O gesto não foi consentido, como Hermoso fez questão de sublinhar no seu testemunho: "Senti que estava totalmente fora de contexto e sabia que o meu patrão me estava a beijar. E isto não deve acontecer em qualquer ambiente social ou de trabalho." Esta declaração foi fundamental para desmontar a narrativa inicialmente promovida pela Federação Espanhola, que tentou minimizar o incidente, alegando tratar-se de um "gesto mútuo totalmente espontâneo". Hermoso, no entanto, foi clara: nunca aprovou tal declaração.

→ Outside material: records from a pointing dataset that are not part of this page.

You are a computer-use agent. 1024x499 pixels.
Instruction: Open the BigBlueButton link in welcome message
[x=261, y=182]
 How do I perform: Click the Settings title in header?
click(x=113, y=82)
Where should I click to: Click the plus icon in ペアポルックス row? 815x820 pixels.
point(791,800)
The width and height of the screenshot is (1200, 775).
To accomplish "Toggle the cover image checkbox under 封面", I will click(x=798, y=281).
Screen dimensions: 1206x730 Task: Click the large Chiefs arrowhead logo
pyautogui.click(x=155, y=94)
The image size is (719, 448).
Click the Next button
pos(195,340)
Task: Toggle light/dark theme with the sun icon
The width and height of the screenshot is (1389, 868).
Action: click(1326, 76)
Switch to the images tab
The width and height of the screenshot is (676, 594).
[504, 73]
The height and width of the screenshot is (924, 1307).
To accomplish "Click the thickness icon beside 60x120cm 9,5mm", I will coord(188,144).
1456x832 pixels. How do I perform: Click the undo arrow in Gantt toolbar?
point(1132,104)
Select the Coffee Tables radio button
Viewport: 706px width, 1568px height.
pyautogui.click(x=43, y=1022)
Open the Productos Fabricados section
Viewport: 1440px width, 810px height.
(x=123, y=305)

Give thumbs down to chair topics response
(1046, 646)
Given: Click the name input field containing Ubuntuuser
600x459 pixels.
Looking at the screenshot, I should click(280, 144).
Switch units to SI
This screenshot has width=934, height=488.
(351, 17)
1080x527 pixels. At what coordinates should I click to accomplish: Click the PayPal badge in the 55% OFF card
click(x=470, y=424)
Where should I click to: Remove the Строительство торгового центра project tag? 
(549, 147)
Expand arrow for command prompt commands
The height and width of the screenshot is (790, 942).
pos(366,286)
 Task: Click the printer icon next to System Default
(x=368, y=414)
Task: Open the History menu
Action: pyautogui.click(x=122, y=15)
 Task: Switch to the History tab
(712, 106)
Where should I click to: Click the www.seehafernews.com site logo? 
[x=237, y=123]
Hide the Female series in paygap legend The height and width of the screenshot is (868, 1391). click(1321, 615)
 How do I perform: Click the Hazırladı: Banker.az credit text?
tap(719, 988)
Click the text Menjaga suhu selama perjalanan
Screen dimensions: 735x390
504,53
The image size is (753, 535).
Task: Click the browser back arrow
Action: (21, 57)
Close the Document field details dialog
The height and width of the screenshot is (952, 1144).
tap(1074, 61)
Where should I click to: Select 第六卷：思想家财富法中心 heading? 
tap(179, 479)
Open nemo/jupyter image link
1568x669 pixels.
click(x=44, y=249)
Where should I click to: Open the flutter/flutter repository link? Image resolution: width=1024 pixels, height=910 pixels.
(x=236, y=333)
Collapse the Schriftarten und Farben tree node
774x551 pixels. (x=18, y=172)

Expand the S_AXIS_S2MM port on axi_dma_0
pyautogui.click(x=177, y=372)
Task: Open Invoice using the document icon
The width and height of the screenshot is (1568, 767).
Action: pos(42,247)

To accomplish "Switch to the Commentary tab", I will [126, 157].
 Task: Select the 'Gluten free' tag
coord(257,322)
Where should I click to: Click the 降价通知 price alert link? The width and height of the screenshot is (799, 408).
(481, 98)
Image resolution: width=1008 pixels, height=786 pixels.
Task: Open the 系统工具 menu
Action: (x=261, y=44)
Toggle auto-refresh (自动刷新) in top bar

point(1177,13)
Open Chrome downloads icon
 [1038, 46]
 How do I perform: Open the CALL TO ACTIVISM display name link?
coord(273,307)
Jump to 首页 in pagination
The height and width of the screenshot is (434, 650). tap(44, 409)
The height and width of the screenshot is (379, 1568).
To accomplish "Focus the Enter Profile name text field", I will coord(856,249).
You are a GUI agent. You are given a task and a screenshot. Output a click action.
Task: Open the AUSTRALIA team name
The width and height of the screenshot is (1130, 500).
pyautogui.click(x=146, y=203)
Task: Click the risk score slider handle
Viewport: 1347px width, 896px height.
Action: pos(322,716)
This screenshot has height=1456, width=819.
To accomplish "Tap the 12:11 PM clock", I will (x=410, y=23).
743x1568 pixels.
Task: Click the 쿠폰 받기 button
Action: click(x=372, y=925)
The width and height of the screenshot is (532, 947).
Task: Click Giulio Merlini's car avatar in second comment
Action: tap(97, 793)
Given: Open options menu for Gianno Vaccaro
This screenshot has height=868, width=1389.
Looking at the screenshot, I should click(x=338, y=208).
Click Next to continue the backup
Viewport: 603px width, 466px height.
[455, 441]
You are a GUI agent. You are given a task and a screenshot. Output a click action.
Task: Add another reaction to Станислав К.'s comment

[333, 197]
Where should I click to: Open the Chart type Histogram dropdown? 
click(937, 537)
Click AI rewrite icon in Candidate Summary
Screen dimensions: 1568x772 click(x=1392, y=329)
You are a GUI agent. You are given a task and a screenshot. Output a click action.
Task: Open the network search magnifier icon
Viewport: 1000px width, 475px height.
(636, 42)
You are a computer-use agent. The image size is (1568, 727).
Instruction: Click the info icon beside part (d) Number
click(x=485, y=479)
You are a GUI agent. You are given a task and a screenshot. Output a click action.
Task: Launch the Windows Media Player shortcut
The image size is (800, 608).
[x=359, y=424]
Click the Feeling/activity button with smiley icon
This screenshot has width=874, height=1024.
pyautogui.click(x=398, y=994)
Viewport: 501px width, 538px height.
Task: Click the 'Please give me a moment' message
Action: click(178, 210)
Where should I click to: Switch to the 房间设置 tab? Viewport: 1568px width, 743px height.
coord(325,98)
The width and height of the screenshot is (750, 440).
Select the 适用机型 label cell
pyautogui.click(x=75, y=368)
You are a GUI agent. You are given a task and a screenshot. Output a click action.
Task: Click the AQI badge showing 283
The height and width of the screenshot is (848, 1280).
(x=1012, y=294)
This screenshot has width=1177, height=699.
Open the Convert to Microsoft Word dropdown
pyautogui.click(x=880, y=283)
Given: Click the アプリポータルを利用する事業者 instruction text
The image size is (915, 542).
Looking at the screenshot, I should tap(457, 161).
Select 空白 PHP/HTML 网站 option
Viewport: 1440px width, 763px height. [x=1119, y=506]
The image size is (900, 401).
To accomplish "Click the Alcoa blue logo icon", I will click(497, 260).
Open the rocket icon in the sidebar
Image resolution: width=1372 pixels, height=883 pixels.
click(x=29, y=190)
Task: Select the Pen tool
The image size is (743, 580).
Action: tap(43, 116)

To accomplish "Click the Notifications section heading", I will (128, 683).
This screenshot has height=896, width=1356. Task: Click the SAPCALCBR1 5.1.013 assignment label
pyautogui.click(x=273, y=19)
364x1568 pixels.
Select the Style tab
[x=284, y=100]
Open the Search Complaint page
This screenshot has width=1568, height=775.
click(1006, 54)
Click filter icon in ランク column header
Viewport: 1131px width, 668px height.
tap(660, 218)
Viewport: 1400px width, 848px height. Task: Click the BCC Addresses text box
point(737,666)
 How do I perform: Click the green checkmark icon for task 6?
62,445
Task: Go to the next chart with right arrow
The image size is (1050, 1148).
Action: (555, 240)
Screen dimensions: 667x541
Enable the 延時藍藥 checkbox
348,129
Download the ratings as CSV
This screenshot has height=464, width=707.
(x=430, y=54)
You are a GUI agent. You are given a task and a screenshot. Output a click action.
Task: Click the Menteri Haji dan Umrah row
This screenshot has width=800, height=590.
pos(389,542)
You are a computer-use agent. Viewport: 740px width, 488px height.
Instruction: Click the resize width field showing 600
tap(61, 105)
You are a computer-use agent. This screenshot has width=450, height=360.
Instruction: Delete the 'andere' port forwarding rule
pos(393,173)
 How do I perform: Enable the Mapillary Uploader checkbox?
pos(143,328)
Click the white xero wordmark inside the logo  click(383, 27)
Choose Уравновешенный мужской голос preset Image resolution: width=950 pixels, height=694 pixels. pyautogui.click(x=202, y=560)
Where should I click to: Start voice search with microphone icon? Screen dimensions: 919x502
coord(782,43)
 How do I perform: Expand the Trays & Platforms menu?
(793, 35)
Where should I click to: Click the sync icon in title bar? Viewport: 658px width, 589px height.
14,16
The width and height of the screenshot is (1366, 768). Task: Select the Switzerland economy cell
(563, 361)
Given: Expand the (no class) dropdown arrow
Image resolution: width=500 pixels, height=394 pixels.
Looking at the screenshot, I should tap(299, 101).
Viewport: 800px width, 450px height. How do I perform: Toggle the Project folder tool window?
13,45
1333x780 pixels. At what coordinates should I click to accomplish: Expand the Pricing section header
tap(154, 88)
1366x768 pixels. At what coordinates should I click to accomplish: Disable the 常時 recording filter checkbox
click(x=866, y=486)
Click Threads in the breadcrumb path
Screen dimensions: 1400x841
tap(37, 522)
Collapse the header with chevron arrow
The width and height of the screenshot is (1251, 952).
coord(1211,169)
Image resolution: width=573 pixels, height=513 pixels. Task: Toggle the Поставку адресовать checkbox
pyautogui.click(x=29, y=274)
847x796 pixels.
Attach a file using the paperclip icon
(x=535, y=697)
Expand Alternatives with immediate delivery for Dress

O impacto do beijo forçado foi devastador para a jogadora. Hermoso revelou ter sofrido ameaças de morte e sentir-se insegura em espaços públicos. Além disso, relatou pressões para gravar um vídeo em que desmentisse o caráter forçado do beijo e até ameaças veladas envolvendo a sua família. "Tinha medo de sair à rua, caso alguém estivesse a perseguir-me", confessou. A sua recusa em ceder a estas pressões teve consequências diretas na sua carreira, incluindo a sua exclusão da seleção nacional pouco tempo depois do incidente.

Foto: Getty Images

O caso chegou aos tribunais, com Rubiales a enfrentar acusações que podem resultar numa pena de até dois anos e meio de prisão. Outros três homens, incluindo Jorge Vilda, ex-treinador da seleção, são acusados de coerção, podendo enfrentar até 18 meses de prisão. No tribunal, Hermoso foi questionada sobre se se sentiu violada pelo ato. A resposta foi contundente: "Senti-me desrespeitada."

Este episódio lançou um olhar crítico sobre a cultura institucional do futebol espanhol, marcada por uma resistência histórica a mudanças estruturais no que diz respeito à igualdade de género. Em 2022, 15 jogadoras protestaram contra as condições na seleção, denunciando métodos de treino ultrapassados e comportamentos controladores por parte da equipa técnica. O apoio da federação a figuras como Rubiales e Vilda revela um padrão de comportamento que vai além de um incidente isolado.

O testemunho de Hermoso não é apenas sobre um beijo não consentido; é sobre o abuso de poder, a cultura do silêncio e o impacto devastador que tais comportamentos podem ter na vida de uma pessoa.